Специфическое нарушение диффузионной способности легких, известное под названием «альвеолярно-капиллярный блок» (правильнее говорить «блокада», ибо «блок» означает «соединение»), происходит при многих заболеваниях: саркаидозе легких, склеродермии, грануломатозах легких, обусловленных бериллиозом, асбестозом, при болезни Хаммена-Рича, при альвеолярном раке, аллергических поражениях легких и др. При острой пневмонии, например, кроме воспалительного отека имеет место поражение системы сурфактанта, который в нормальных условиях обеспечивает высокую растворимость кислорода.

Так как растворимость СО2 значительно больше чем О2, то при сравнительно близких величинах молекулярной массы газов СО2 диффундирует через альвеолярно-капиллярную мембрану в 20 раз быстрее. Поэтому нарушения диффузии СО2 практически не отмечаются при диффузионом виде недостаточности внешнего дыхания. Гиперкапния характерна для тяжелой степени рестриктивных нарушений вентиляции, смешанных нарушений вентиляции легких, состоящих в резком уменьшении диффузионной поверхности, глобальной альвеолярной гипервентиляции.

Определение так называемого мембранного компонента диффузии газов через альвеолярно-капиллярный барьер представляет собой основную и наиболее важную задачу при исследовании диффузионной способности легких, поскольку перенос газов зависит и от свойств мембран, и от перфузии.

Диффузионную емкость легких можно определить, используя два газа - кислород или окись углерода (СО).
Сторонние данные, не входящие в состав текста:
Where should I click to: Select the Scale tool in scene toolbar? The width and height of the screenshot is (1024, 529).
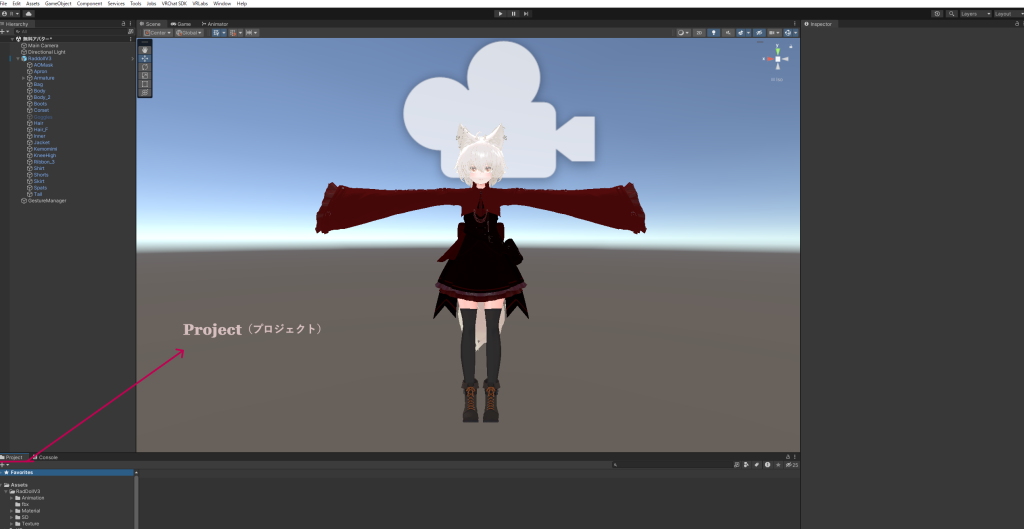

Принцип метода описывается следующим уравнением:

Диффузионная способность для О2 =

Количество О2 перешедшее из альвеолярного газа в кровь, мл/мин

( Среднее давление О2 в альвеолах - среднее давление О2 в капиллярах)
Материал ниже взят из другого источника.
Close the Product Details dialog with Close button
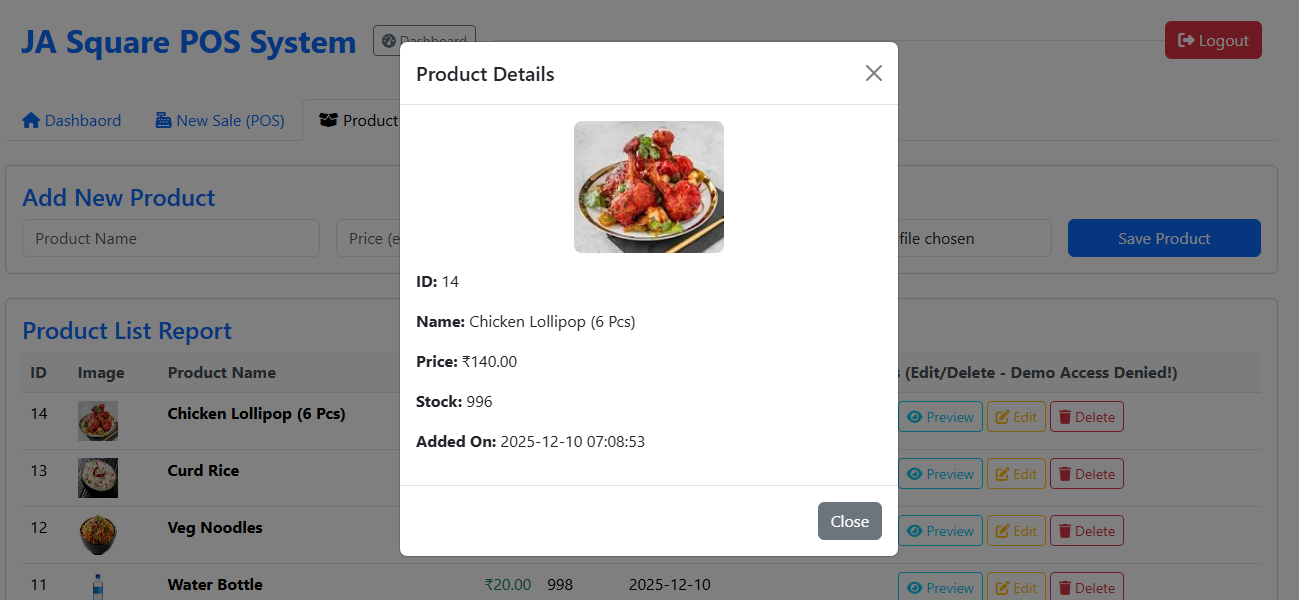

Аналогичным способом рассчитывают диффузионную способность для СО2. Разница методик состоит в том, что возможности для определения давления О2 в капиллярах резко ограничены, а допущения при расчетах приводят к большим погрешностям, в частности, связанным с физиологическими шунтами, которые при патологии могут увеличиваться. При использовании же СО давление в капиллярах настолько мало, что им можно пренебрегать. Тем не менее и этот метод содержит в себе ряд сложностей. Чтобы преодолеть их, делаются различные допущения, что в конечном счете снижает точность расчетов. В практике исследования диффузионной способности легких (ДЛ) используют две методики с СО: 1) в устойчивом состоянии (Длус) и 2) метод с задержкой дыхания (ДЛзд). В качестве тест-газа используется СО в низкой концентрации - от 0,05 до 0,3%.

  1. Метод определения ДЛус. Обследуемый дышит газовой смесью несколько минут, так как через 1-2 мин РСО в альвеолярном газе перестает нарастать. Выдыхаемый воздух собирают в мешок, определяют его объем и концентрацию СО. Так измеряется количество газа, перешедшее из альвеолярного воздуха в кровь. РСО определяют в последних циклах выдоха, однако чтобы рассчитать РаСО, нужно узнать величину физиологического мертвого пространства. Последнее определяют по СО2, полагая, что мертвое пространство для СО соответствует таковому для СО2. Далее используется уравнение Бора:

МП = ДО*(РаСО2 - РЕСО2 )= ДО*(РЕСО- РАСО)

РАСО2 РJCO - PACO

где МП - объем мертвого пространства; ДО - дыхательный объем; РА - давление альвеолярного газа (СО или СО2); PJ - давление газа во вдыхаемом воздухе (СО или СО2); РЕ - давление газа в выдыхаемом воздух. Преобразование уравнения позволяет получить величину РАСО:

РАСО = РJCO - PCO2*(PJCO - PECO).

РАСО2 определяют дополнительно по артериальной крови, после чего рассчитывают ДЛус с помощью уравнения:

ДЛус= VCO/PACO,

где VCO - объем СО, перешедший из альвеолярного газа в кровь.